I’m Daniella Snyder, a second-year graduate student at Villanova University, and your ‘Cat in Falvey Library’s Stacks. I’ll be posting about academics– from research to study habits and everything in between– and how the Falvey Library can play a large role in your success here on campus.

Villanova Theatre is proud to present A Midsummer Night’s Dream directed by Edward Sobel, on stage November 12-24.

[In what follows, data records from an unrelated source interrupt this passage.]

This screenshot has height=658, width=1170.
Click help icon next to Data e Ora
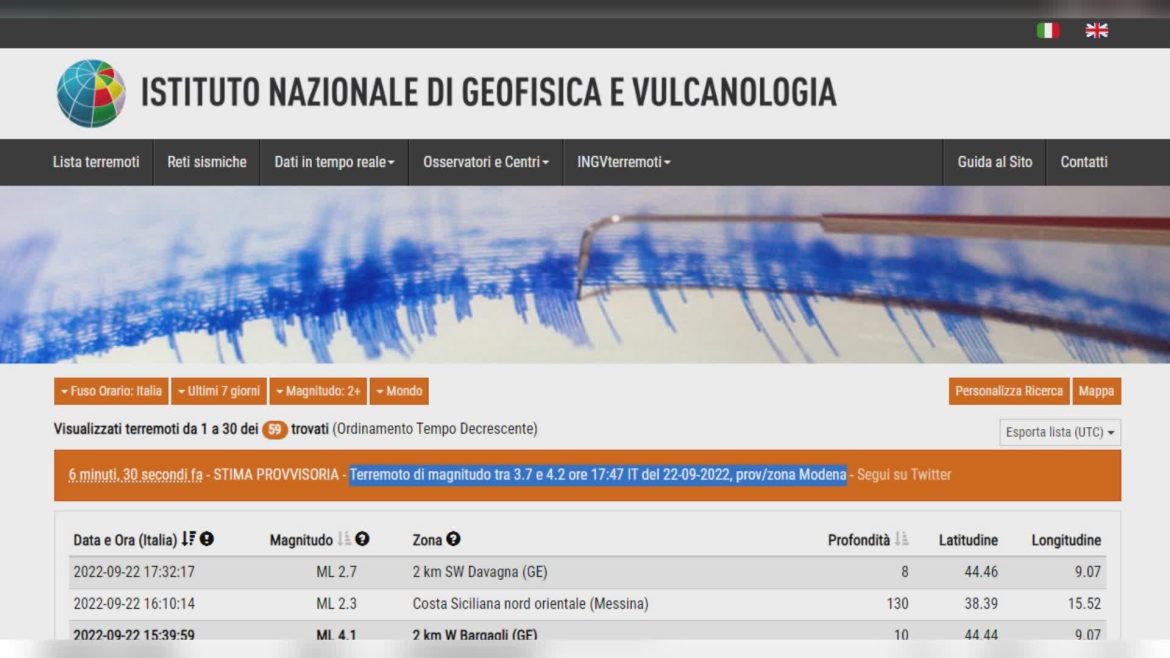(x=207, y=539)
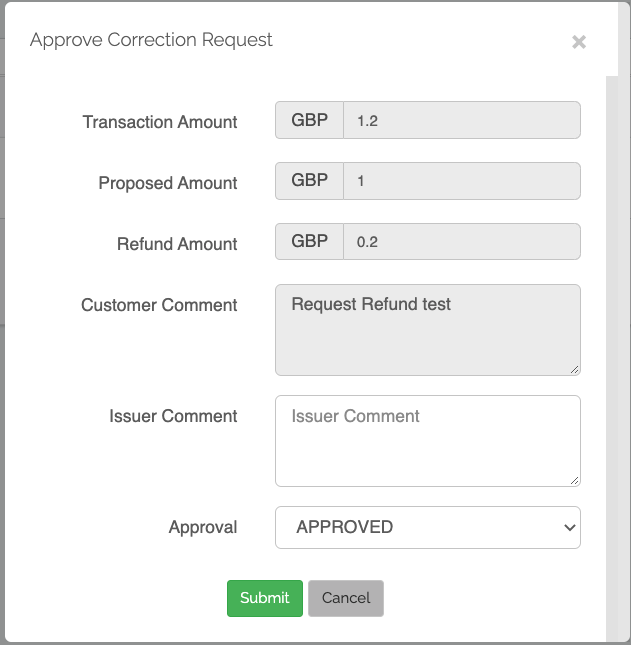Click the Approve Correction Request title
Image resolution: width=631 pixels, height=645 pixels.
[151, 40]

Beware the forest outside Athens, where mischief reigns and faeries tease and torment. Shakespeare’s comedy of passion and power throws two mismatched couples into the fray of a lovers’ quarrel between the faerie king and queenand soon they’re all entangled in enchantments. Add to the mix the devious Puck and hapless troupe of amateur actors, and mayhem abounds. This magical tale, boldly reimagined for our time, reveals the dangers of unbridled desire and the healing potential of the imagination. 

Angela Rose Longo as Hermia and Sarah Stryker as Lysander. Photos by Kimberly Reilly.

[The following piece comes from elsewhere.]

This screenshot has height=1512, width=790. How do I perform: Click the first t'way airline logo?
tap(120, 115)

Director Edward Sobel leads a cast of 16 Villanova graduate students, portraying the lovers, faeries, and novice actors drawn to the Athenian woods. Sobel’s contemporary staging zeroes in on issues of gender politics while showcasing the darker forces at play in Shakespeare’s well-loved comedy. According to Sobel, the Athens of this production is “a male-dominated world that thinks it’s a democracy – but it’s not.” This Athenian worldview impacts its characters both politically and romantically. “Love is a dangerous thing,” he adds, “and we want to reveal the way male characters manipulate passion in order to absorb rebellion and maintain their power.”

The production features female-identifying actors in various male roles while the most politically powerful male characters are played by male-identifying actors. Female-identifying actors will portray the young lovers Lysander and Demetrius and members of the relentless acting troupe The Rude Mechanicals. The cross gender casting allows actors to both hilariously embody and also critique gender stereotypes.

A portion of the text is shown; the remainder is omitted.